Lawrence refused Luhan's offer, but Frieda accepted it, and the deed was in her name. After some renovations, the trio settled at the ranch in May/June 1924 and Brett took the smaller of the two cabins on the property. She spent much of her time there painting "or she would assist Lawrence by typing his manuscripts," among which were St Mawr and The Woman who Rode Away.

Among Brett's accomplishments when living with the Lawrences were her "exceptional ... handyman skills, including carpentry", but "[t]he three women — Frieda, Mabel and Brett — competed for D. H. Lawrence's attention. The rivals often got along fairly well with one another, but sometimes not". Early in 1926 Brett and the Lawrences met again on Capri.

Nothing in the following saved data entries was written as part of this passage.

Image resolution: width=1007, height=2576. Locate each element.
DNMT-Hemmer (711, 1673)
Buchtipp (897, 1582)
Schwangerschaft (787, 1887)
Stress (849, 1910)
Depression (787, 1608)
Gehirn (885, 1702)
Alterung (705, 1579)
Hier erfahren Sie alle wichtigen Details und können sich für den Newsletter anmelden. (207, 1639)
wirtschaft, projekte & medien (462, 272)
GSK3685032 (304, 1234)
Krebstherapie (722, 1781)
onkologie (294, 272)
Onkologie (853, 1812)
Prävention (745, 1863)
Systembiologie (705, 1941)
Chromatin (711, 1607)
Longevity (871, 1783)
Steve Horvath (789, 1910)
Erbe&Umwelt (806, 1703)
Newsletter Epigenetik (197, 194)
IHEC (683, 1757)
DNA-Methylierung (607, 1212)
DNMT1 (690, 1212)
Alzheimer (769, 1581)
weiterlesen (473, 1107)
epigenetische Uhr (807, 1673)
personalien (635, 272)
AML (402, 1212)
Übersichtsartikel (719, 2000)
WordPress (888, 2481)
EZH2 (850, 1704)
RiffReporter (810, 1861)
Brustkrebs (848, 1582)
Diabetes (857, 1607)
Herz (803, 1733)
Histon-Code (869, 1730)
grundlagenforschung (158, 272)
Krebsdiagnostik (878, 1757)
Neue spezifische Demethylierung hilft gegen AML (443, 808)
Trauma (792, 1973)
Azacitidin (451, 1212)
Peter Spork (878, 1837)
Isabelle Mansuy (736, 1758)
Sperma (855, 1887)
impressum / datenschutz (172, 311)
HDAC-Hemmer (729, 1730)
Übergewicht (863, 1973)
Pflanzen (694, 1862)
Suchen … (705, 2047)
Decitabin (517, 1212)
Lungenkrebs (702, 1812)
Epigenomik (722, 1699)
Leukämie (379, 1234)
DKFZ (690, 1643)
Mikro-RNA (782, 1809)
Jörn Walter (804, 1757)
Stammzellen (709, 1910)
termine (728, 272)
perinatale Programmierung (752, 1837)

From there D. H. Lawrence and Brett travelled to Ravello, where they stayed together for ten days, while Frieda remained on Capri.

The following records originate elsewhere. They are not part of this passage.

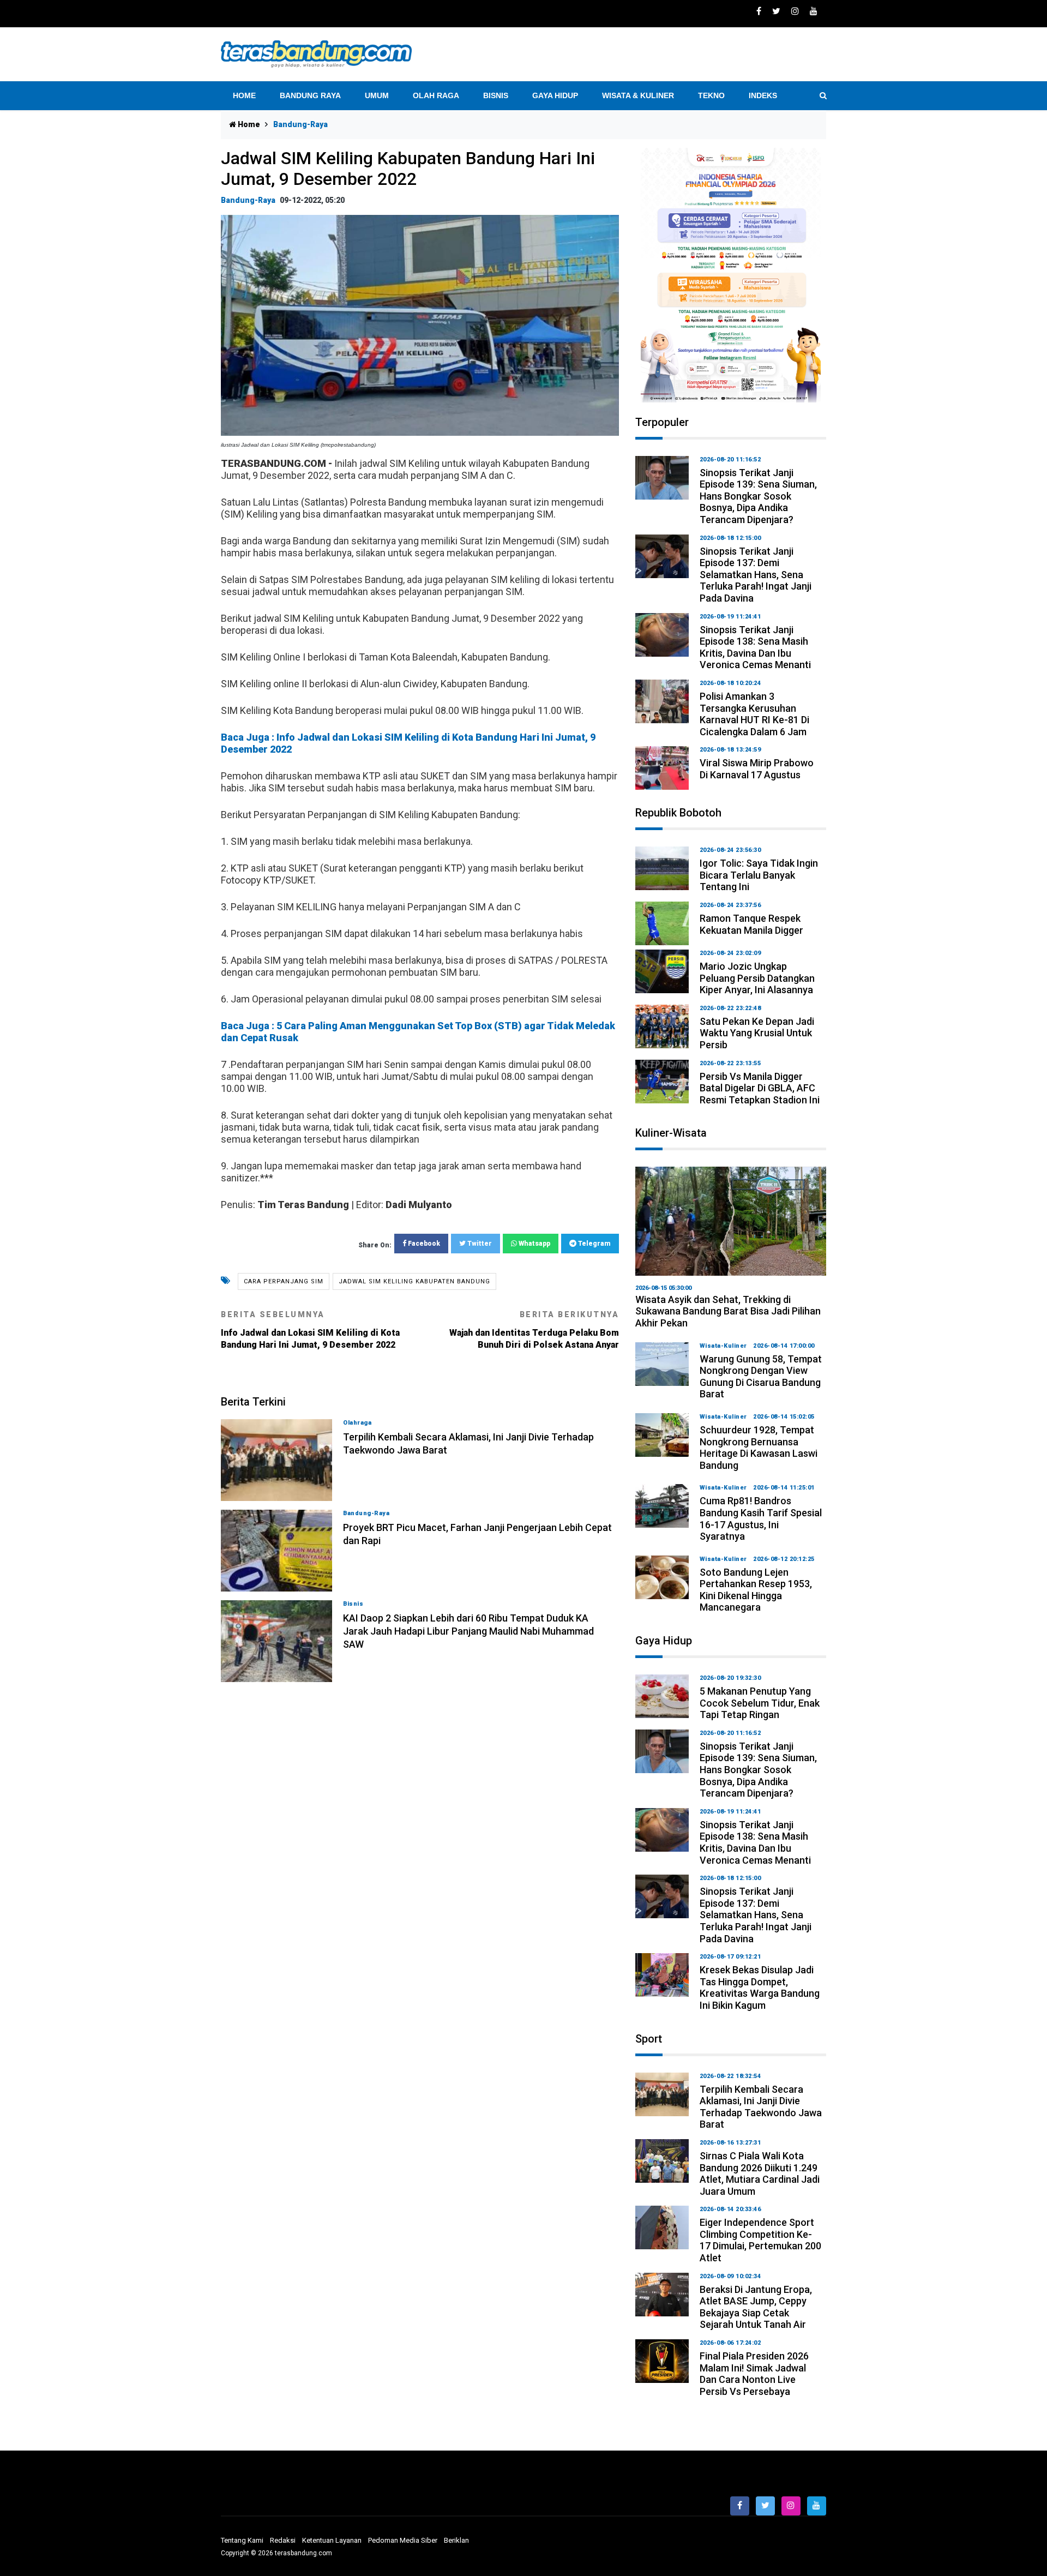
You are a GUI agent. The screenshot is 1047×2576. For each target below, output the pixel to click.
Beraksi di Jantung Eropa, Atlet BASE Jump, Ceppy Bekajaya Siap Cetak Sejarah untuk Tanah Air (756, 2307)
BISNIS (495, 95)
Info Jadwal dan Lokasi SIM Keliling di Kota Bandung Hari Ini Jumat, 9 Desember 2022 (310, 1330)
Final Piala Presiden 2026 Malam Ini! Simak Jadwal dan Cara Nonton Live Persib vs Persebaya (754, 2373)
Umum (377, 95)
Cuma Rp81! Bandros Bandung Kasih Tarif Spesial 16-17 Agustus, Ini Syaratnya (761, 1518)
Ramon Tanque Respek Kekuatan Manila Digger (751, 924)
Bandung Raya (310, 95)
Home (244, 95)
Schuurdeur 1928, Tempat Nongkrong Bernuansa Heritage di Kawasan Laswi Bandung (758, 1447)
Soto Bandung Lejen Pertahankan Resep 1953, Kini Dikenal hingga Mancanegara (756, 1589)
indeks (763, 95)
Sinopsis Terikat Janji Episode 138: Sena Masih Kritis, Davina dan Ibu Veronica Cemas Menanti (755, 647)
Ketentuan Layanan (332, 2540)
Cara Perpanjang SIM (283, 1281)
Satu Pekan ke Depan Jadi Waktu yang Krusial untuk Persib (757, 1033)
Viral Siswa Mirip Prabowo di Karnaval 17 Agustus (757, 768)
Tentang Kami (242, 2540)
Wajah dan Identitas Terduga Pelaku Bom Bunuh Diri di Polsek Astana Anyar (534, 1330)
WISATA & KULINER (638, 95)
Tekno (711, 95)
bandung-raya (248, 200)
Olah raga (436, 95)
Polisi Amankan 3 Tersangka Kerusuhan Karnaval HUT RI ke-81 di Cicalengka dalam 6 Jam (754, 713)
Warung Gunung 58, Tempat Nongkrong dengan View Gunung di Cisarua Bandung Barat (761, 1376)
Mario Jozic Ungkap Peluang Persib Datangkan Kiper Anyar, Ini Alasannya (757, 977)
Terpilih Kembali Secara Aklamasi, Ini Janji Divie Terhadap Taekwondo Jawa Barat (761, 2106)
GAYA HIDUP (555, 95)
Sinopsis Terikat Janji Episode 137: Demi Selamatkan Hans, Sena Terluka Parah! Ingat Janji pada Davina (755, 574)
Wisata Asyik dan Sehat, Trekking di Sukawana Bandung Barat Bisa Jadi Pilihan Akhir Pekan (728, 1311)
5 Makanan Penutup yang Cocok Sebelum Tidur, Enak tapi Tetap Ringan (760, 1702)
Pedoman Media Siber (402, 2540)
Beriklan (456, 2540)
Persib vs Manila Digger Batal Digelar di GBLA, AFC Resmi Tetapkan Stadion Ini (760, 1088)
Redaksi (283, 2540)
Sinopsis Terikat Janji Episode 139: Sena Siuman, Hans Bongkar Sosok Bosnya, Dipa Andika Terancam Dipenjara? (758, 496)
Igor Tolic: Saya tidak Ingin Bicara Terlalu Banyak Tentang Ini (759, 874)
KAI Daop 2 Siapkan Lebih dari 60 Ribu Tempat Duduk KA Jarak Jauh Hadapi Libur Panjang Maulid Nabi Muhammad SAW (468, 1631)
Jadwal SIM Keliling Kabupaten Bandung (414, 1281)
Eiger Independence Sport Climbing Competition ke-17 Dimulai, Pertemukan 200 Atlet (760, 2240)
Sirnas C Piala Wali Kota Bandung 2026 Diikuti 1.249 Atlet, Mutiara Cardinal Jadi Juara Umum (760, 2173)
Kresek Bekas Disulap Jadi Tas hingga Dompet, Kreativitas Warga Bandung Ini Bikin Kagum (760, 1987)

After the Lawrences left New Mexico in 1925 and his death in 1930, Simmons notes that:

Brett remained alone on the ranch before moving into Taos. There she lived in poverty for several years, in one case obliged to share an outhouse in winter with neighbor and author Frank Waters. She managed to survive by selling her paintings of Pueblo Indians, cranked out for the tourist market at give-away prices. In time, though, her art took on a mystical quality and began to be snapped up by museums around the country.

Editor and book designer Merle Armitage wrote a book about this time in New Mexico. Taos Quartet in Three Movements was originally to appear in Flair Magazine, but the magazine folded before its publication. This short work describes the tumultuous relationship of D. H. Lawrence, his wife Frieda, Dorothy Brett and Mabel Dodge Sterne Luhan, a wealthy patron of the arts. Armitage took it upon himself to print 16 hardcover copies of this work for his friends. Richard Pousette-Dart executed the drawings for Taos Quartet that was published in 1950.

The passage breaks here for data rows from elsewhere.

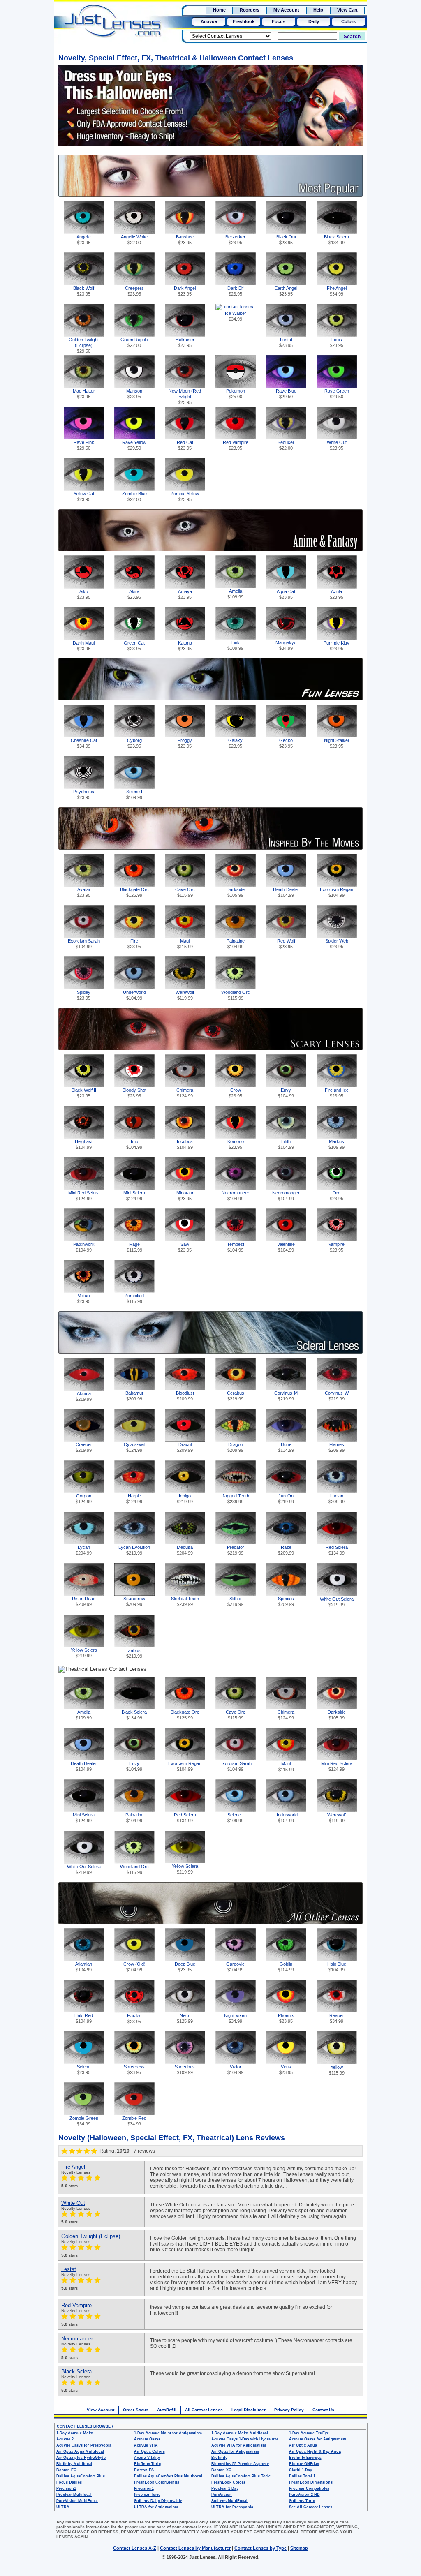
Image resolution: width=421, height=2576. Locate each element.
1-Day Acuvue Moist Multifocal (239, 2433)
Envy (286, 1093)
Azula (336, 594)
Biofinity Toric (147, 2464)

She became a United States citizen in 1938. In later life she became admired as one of the leading personalities of Taos. Living alone in her small home outside of town, she was fawned over by the Taos elite during infrequent visits to town. During her time in Taos, she became friends with American author William Goyen and many in his circle including American artist Joseph Glasco. She was partner in the Manchester Gallery on Ledoux Street with Henry Manchester where she met Navajo artist R.C. Gorman, whose art she helped exhibit in the 1960s. He painted at least one portrait of her in 1964 during a visit to Taos while showing at the Manchester Gallery. She and Gorman became good friends and he created another drawing of her with her dog in 1968 called Brett & Reggie "What Fun". Again, circa 1972 R.C. made a masterful depiction of the Lady Brett approaching her 90th birthday in oil pastel.

==Depictions==
Penelope Keith portrayed Brett in the 1981 film Priest of Love, which told the story of Lawrence's last years in New Mexico.